Review of Short Cuts (1993) by Josh C — 09 May 2007
In one of the film's opening scenes, Matthew Modine, in one of his better performances, and his wife, Julianne Moore, who is particularly bold in her role and proves beyond a doubt that she is a natural redhead, meet another couple played by Fred Ward and Anne Archer at a concert and make a spontaneous dinner date, but we see the faults in both marriages climax over the weekend. While Modine and Moore avoid an unmentionable issue that is chipping away at their marriage, Ward goes on a fishing trip with his buddies, an enjoyably experimental crumb of casting hilarious comedy writer Buck Henry and 1980s rock icon Huey Lewis together, and they discover a dead body in the water.
In the meantime, a waitress, played by Lily Tomlin with her usual dry/assertive feminine toughness, accidentally hits young boy with her car. When the kid runs away from the accident, she imagines he is all right, but never learns the true consequences, or the harassment his parents, Bruce Davison and Andie MacDowell, must face from the overextended vindictiveness of the local baker, Lyle Lovett turning in one of the least striking performances of the film, who is fuming because the kid's ordered birthday cake was never collected. Davison's father, Jack Lemmon delivering on a painfully pathetic note, drops by the hospital after a twenty-year desertion and recounts the story of his unfaithfulness to Davison's mother. MacDowell's daughter, Lili Taylor, is married to Robert Downey, Jr., who unfortunately doesn't get the screen time demanded by his infinitely entertaining and charming presence. His character is a man aroused by sadism. Their party buddies, the inescapably sexy Jennifer Jason Leigh and very good Chris Penn, tip-toe around repressed tension in their marriage, as Leigh earns her living as a phone-sex operator, leaving Penn with a wife whose approach to sex is left indifferent.

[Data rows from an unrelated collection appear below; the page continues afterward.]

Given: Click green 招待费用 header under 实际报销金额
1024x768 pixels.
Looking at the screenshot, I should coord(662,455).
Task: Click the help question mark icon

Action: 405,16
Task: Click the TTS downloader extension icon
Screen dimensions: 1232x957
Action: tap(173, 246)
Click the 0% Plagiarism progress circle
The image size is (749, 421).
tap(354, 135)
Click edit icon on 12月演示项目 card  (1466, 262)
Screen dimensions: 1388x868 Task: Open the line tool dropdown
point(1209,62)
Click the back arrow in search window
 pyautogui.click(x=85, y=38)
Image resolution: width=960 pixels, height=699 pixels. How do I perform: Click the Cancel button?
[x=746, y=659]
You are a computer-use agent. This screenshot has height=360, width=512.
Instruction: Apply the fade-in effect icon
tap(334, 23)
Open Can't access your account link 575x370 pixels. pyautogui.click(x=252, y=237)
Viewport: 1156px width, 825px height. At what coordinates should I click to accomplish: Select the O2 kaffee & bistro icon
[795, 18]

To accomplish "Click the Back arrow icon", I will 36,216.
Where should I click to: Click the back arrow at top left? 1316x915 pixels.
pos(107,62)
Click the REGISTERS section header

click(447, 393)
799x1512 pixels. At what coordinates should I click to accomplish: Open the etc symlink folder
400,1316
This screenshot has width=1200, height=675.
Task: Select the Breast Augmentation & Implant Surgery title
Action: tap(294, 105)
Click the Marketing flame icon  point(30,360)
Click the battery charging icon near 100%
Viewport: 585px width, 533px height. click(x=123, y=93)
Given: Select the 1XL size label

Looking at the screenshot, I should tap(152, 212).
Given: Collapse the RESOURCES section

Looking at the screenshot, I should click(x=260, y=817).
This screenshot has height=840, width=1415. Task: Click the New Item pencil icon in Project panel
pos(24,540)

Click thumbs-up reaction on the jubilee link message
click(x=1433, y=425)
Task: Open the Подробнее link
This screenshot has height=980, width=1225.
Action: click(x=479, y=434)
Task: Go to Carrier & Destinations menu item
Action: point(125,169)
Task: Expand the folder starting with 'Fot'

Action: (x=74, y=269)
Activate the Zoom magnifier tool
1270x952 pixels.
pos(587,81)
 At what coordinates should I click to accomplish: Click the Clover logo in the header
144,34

Tim Robbins, in a fantastically entertaining performance, is a completely unlikable cop who cheats on his wife, untouchably beautiful Madeleine Stowe, oblivious to the fact that she's known his secret for a long time and laughs indifferently about it behind his back. Robbins's mistress is realtor Frances McDormand, and Stowe's confidante is her sister, Julianne Moore.
Anyway, these strands are woven together with musical passages by a sad cellist and her sourly cynical jazz-singing mother, Davison and MacDowell's neighbors. Everything culminates in a fashion very much to the same effect as the ending of Magnolia, which its writer-director Paul Thomas Anderson camouflages in surreal Biblical reference.
Did Magnolia mirror everything in this film from the unknowingly interlocking ensemble format to the mysterious event preparing itself for a violent, cathartic effect on said ensemble, bringing it together? Yes. Very clearly. Especially since Anderson was the late Altman's fallback director on A Prairie Home Companion, showing an obvious affiliation and admiration between them. However, is Magnolia more emotionally piercing, powerful, and consequential than Short Cuts? Yes, it is. Short Cuts is directed with a steady vision and imagination in combining several different Raymond Carver short stories into a single picture that expresses something entirely its own, and was definitely fun to write and direct, but its immediate giving to the audience is a tad dehydrated.
It's not fair, however, to view a movie particularly in the subjective comparison to its unauthorized doppelganger. Independently, Short Cuts is in essence a portrait of how small communities are, no matter how large they are. It is indifferent about the coincidences in the capsule of the lives of the endless stream of characters, which though it's in no way brief to us is coverage of a brief amount of time.
This review of Short Cuts (1993) was written by Josh C on 09 May 2007.
Short Cuts has generally received very positive reviews.